You know you are from San Francisco if...
You take a bus and are shocked that two people are carrying on a conversation in English.
Someone says TENDERLOIN - you don't think of steak.
You never bother looking at the MUNI line schedule because you know the drivers have never seen it.
A really great parking space can move you to tears.
You know that anyone wearing shorts in July must be visiting from Ohio.
You assume every company offers domestic partner benefits.
Your boss runs in "The Bay to Breakers"....and it's not the first time you have seen him/her nude.
You are thinking of taking an adult class but you can't decide between yoga, aroma therapy, conversational mandarin or a building your own web site class.
You haven't been to Fisherman's Wharf since the first month you moved to SF and you couldn't figure out how to drive to Coit Tower if your life depended on it.
You were born somewhere else.
Left is right and right is wrong.
Your monthly house payments exceed your annual income.
You dive under a desk whenever a large truck goes by.
You can't find your other earring because your son is wearing it.
Your family tree contains "significant others."
Your cat has its own psychiatrist.
Smoking in your office is not optional.
You pack shorts and a T-shirt for skiing in the snow, and a sweater and a wetsuit for the beach.
Rainstorms or thunder are the lead story for the local news.

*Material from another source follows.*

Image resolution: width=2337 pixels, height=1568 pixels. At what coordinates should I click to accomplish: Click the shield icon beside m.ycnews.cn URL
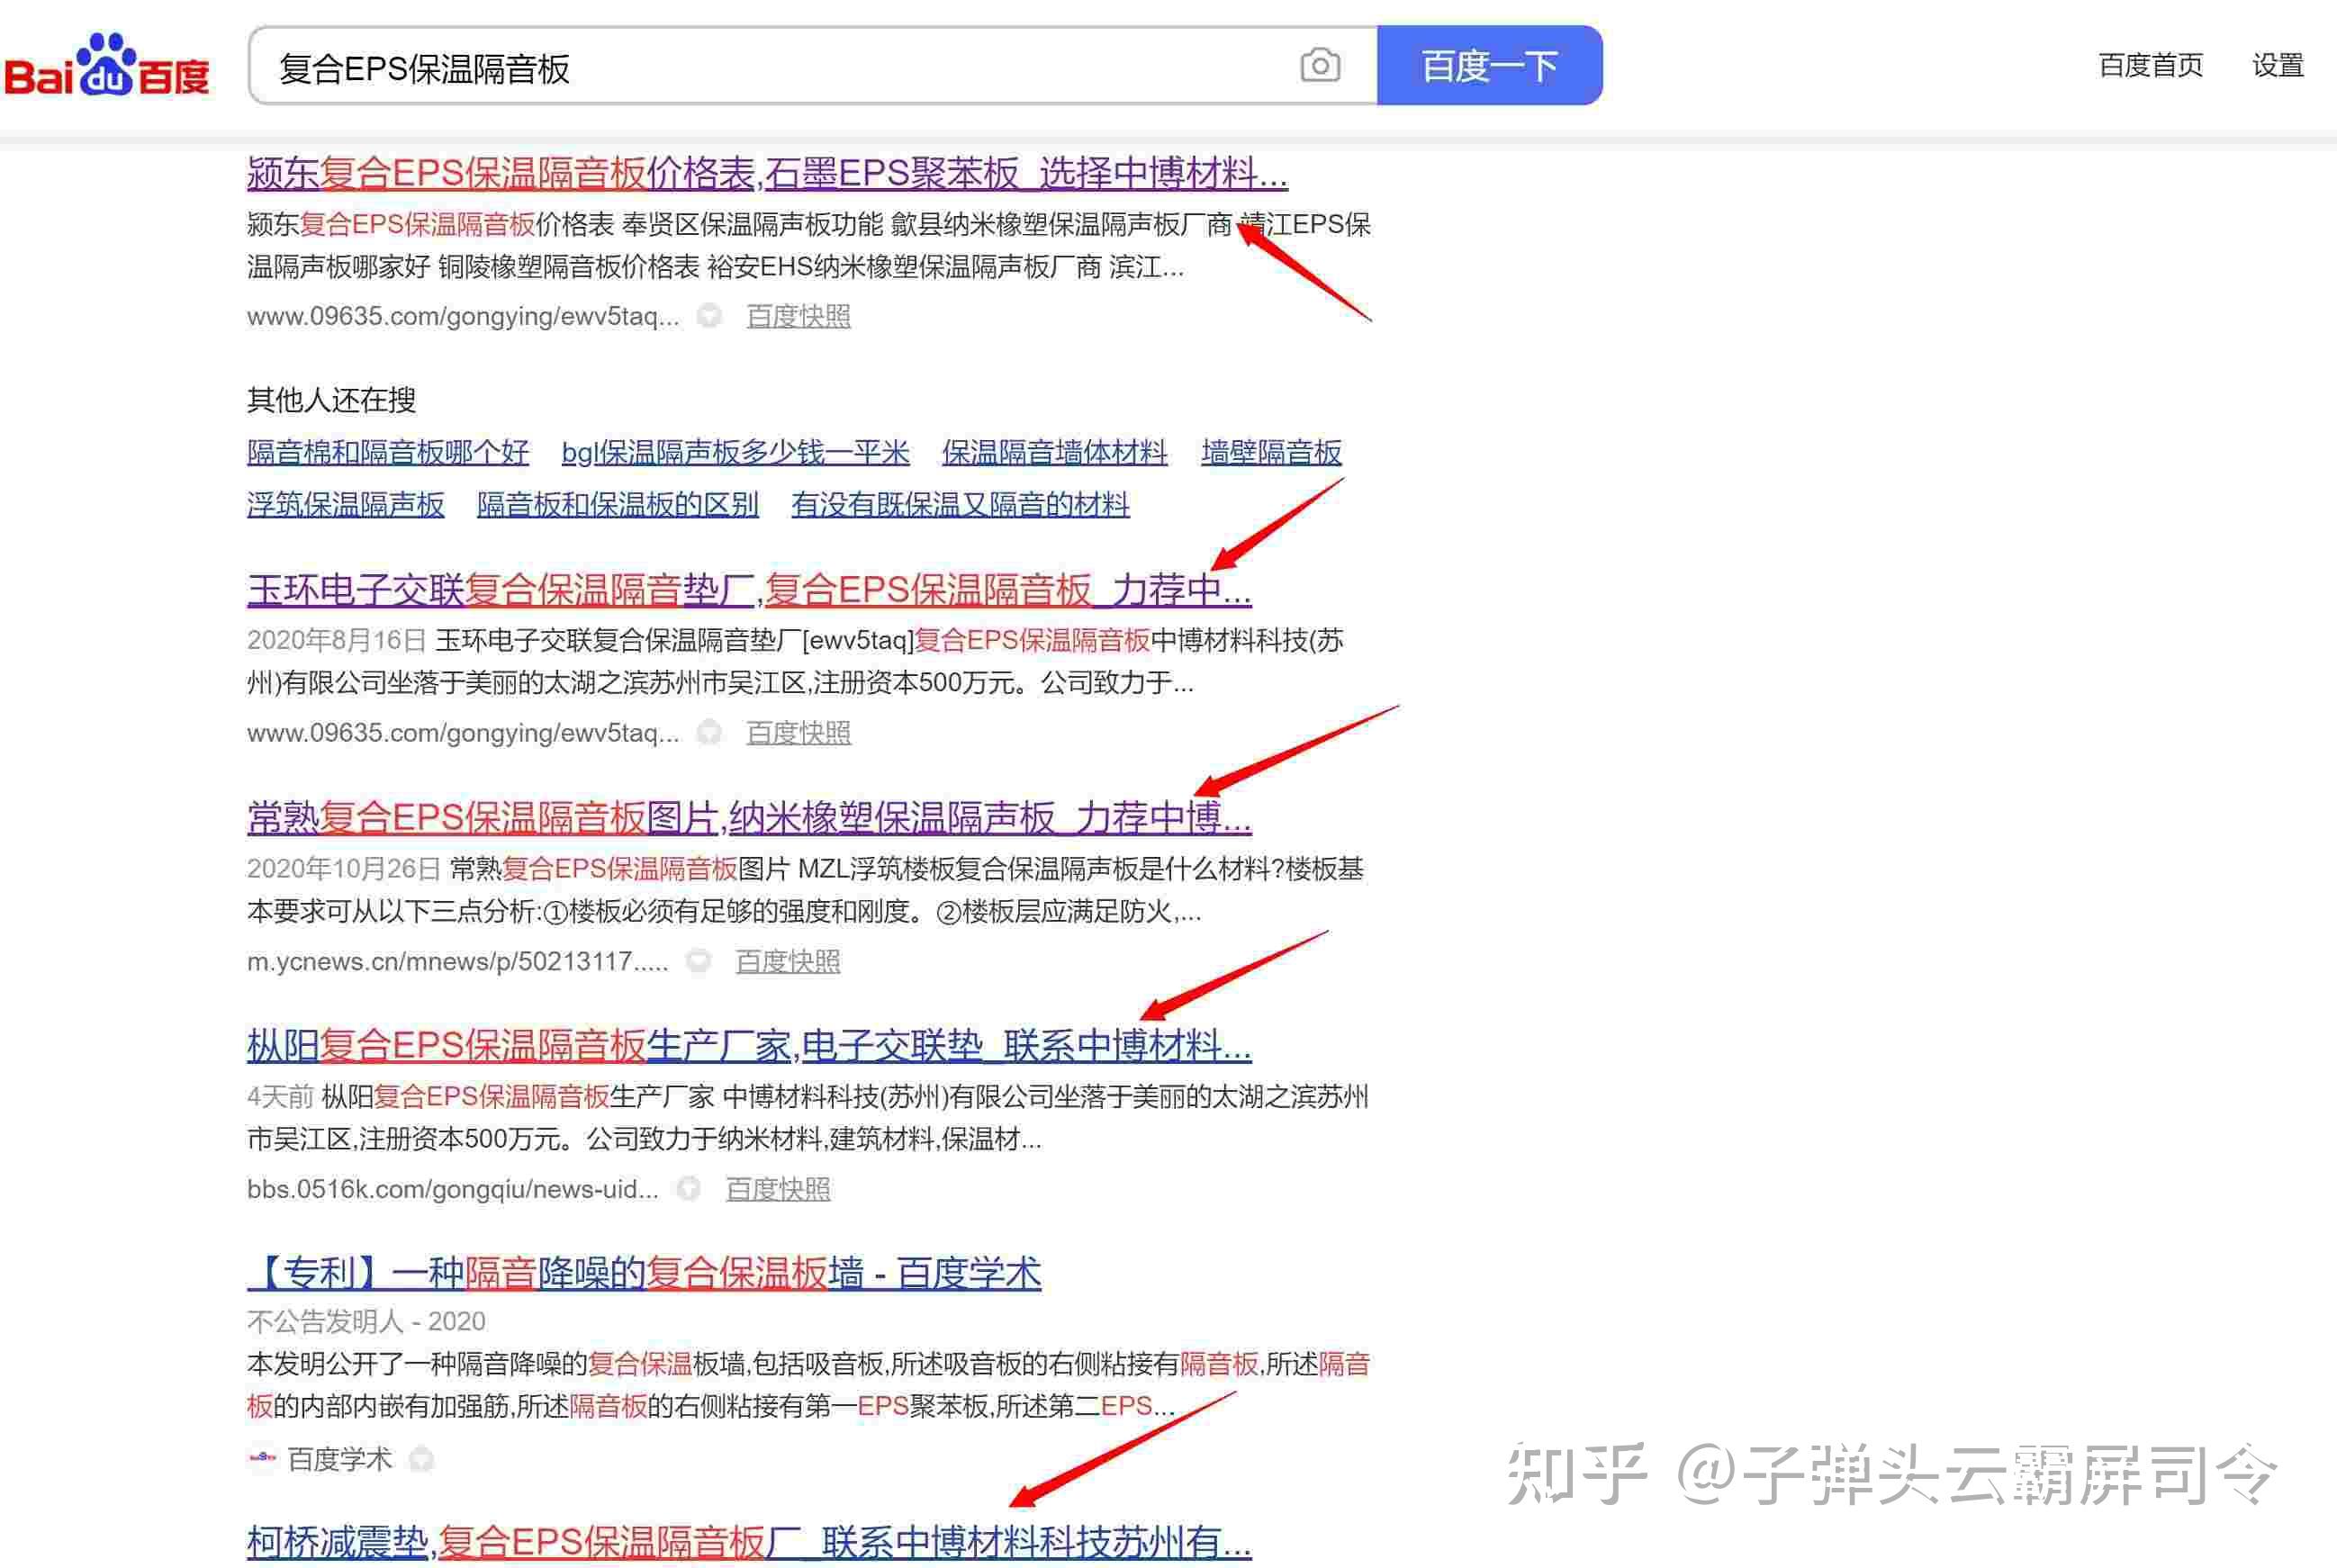pyautogui.click(x=699, y=961)
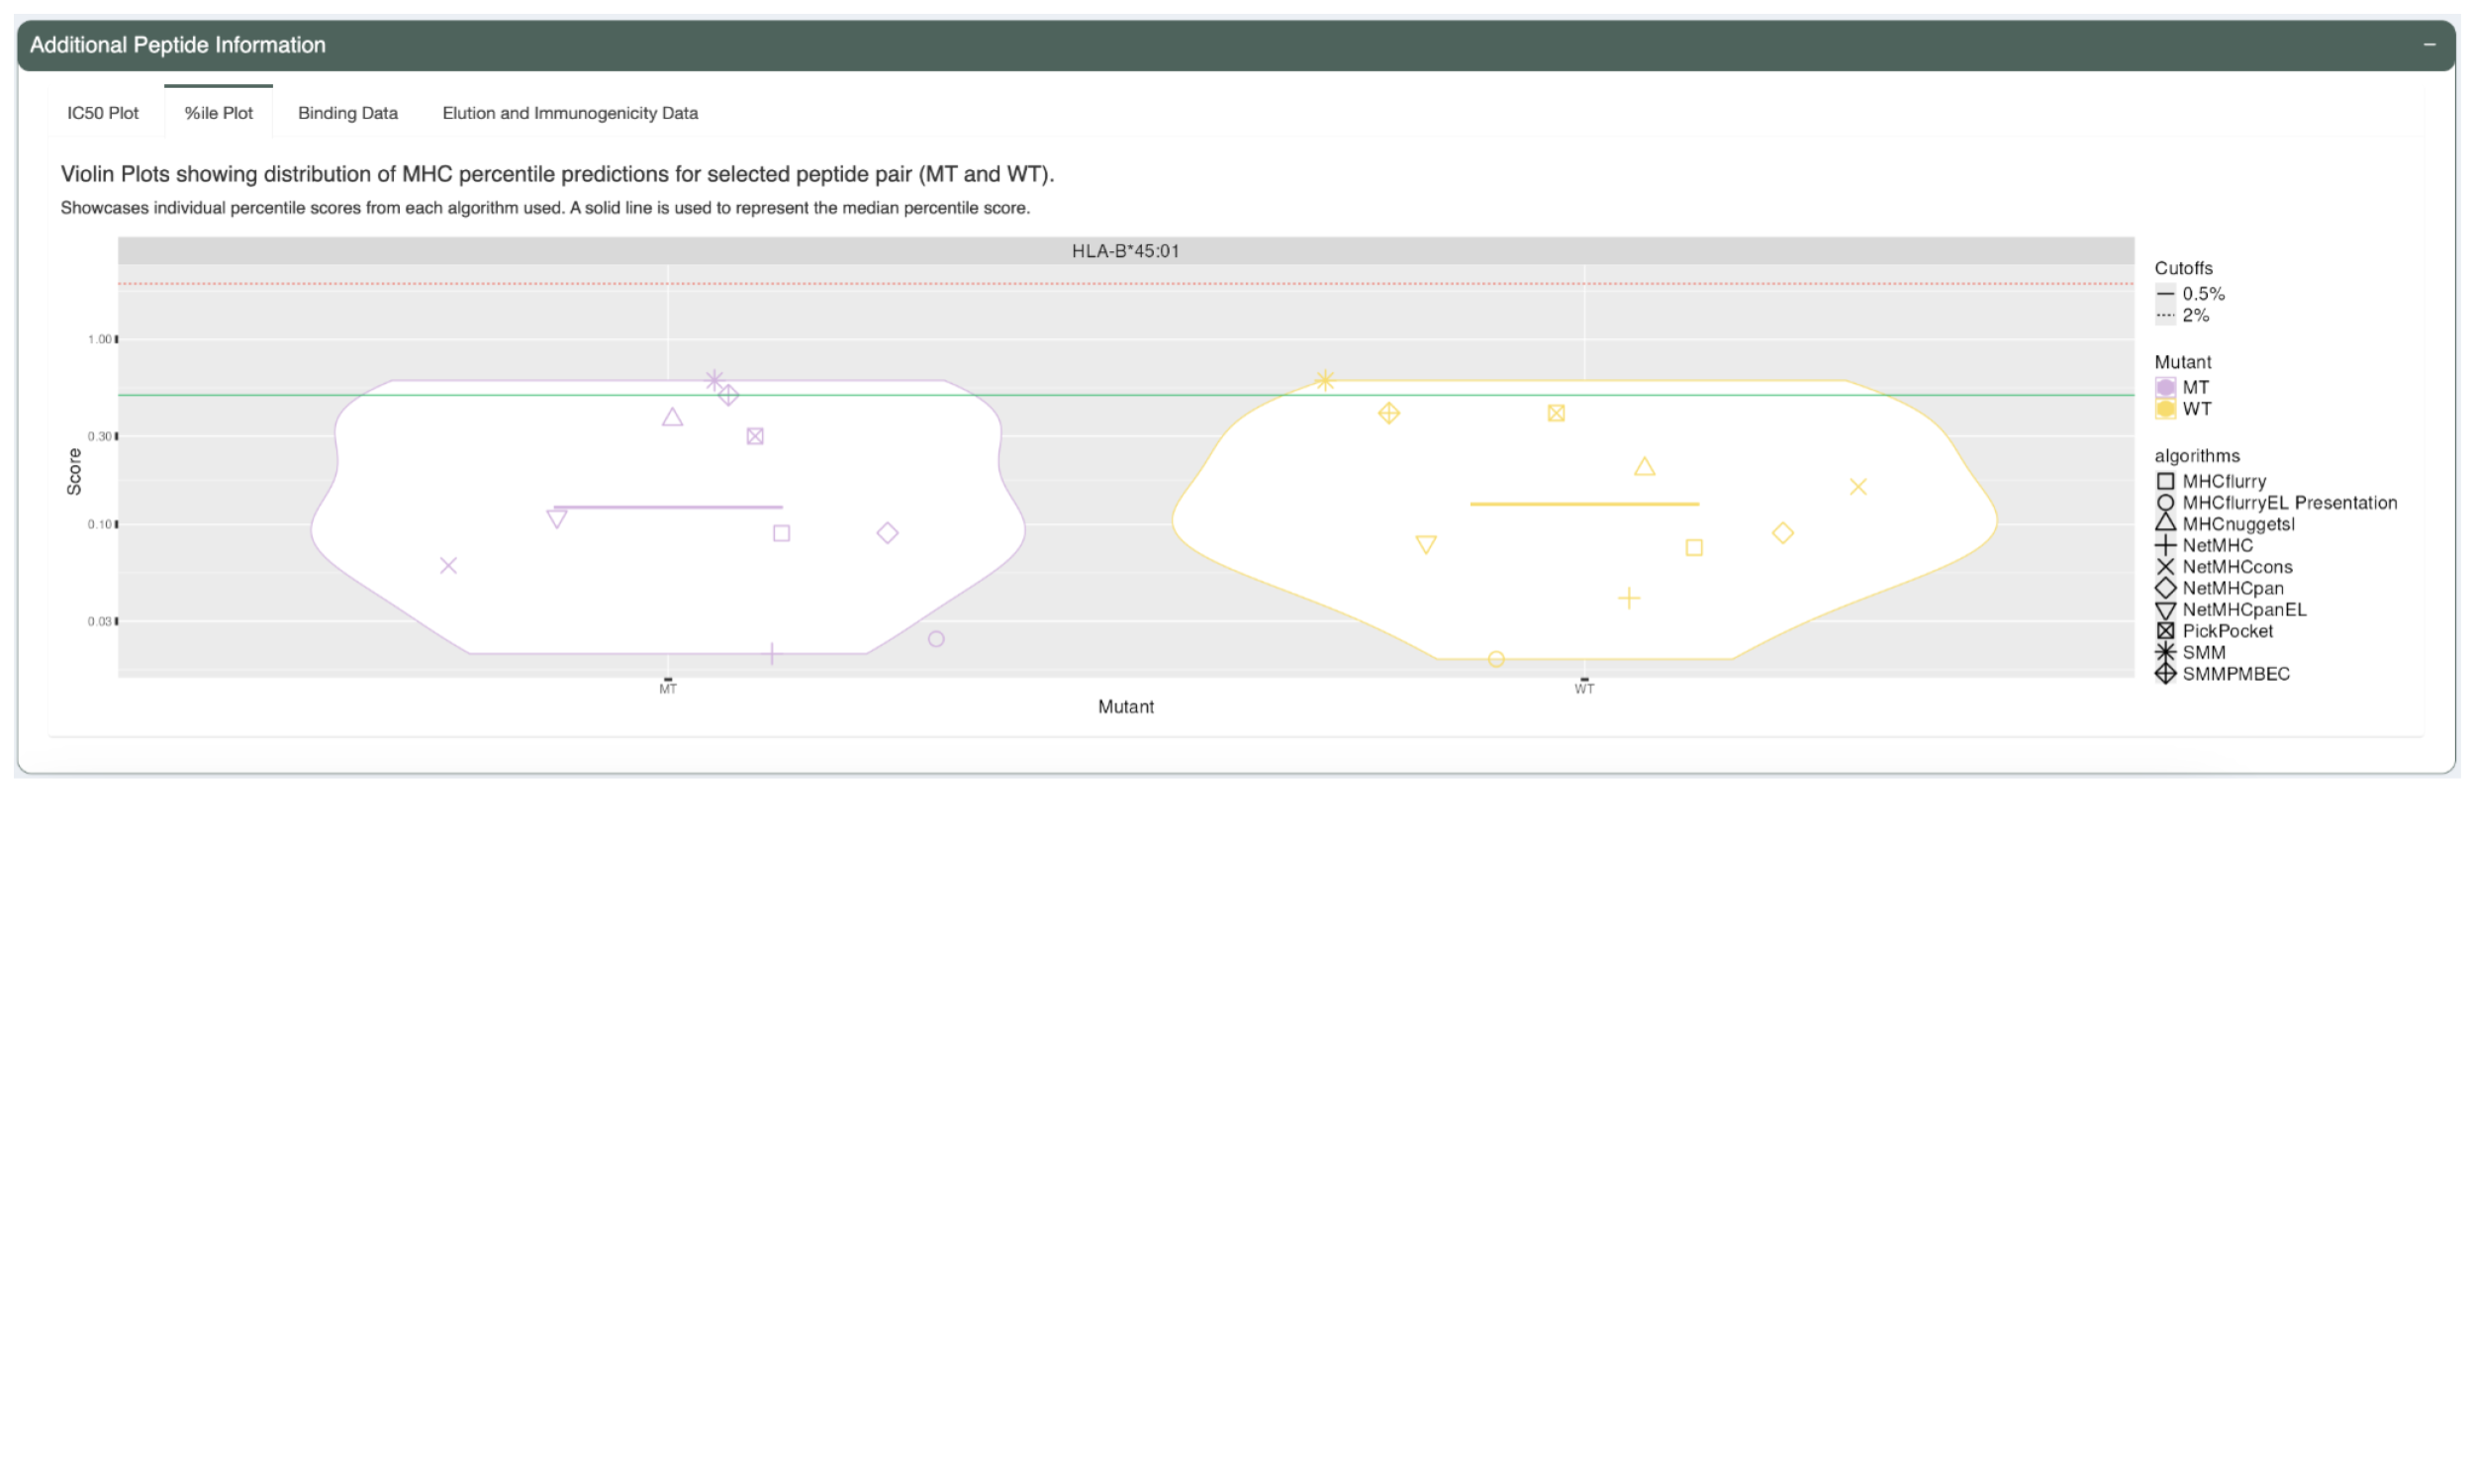
Task: Select the NetMHCpanEL inverted-triangle icon
Action: click(2166, 609)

Gas costs $1.00 per gallon more than anywhere else in the US
A man gets on the bus in full leather regalia and crotchless chaps. You don't even notice.
Your car insurance costs as much as your house payment.
You give a "thumbs up" gesture to a car with a "Free Tibet" bumper sticker - and you mean it.
When you drive under an underpass - for one moment you think "earthquake".
You realize the only Republicans you know are your Aunt and Uncle in Texas.
You realize there are far more Rainbow flags in the city than California State Flags.
You go to your office manager's baby shower - the parent's are named Judy and Becky.
When your church elects a new Bishop who abandoned his family and two young daughters to fulfill his sexual urges with another man.
Your child's kindergarten teacher is named Bree, has two earrings, wears skirts with Doc Martin's, and you aren't sure if they are male or female, but that's just fine with you.
You actually get these jokes and pass them on to other friends from San Francisco.
4 comments:
"Someone says TENDERLOIN - you don't think of steak."
This one is my favorite. :)
(*)(*)
I can't help but think that your boobicon (that's what I'm going to call those text boob things, I get to name them since I invented them) is indicating, um... lifting. High praise indeed.
or a set of boobs that have just been jobbed. or lifted. whatever the past tense of a boob job is. :)
love the new term boobicon.
Boobicon is a keeper. Much better than emoticon.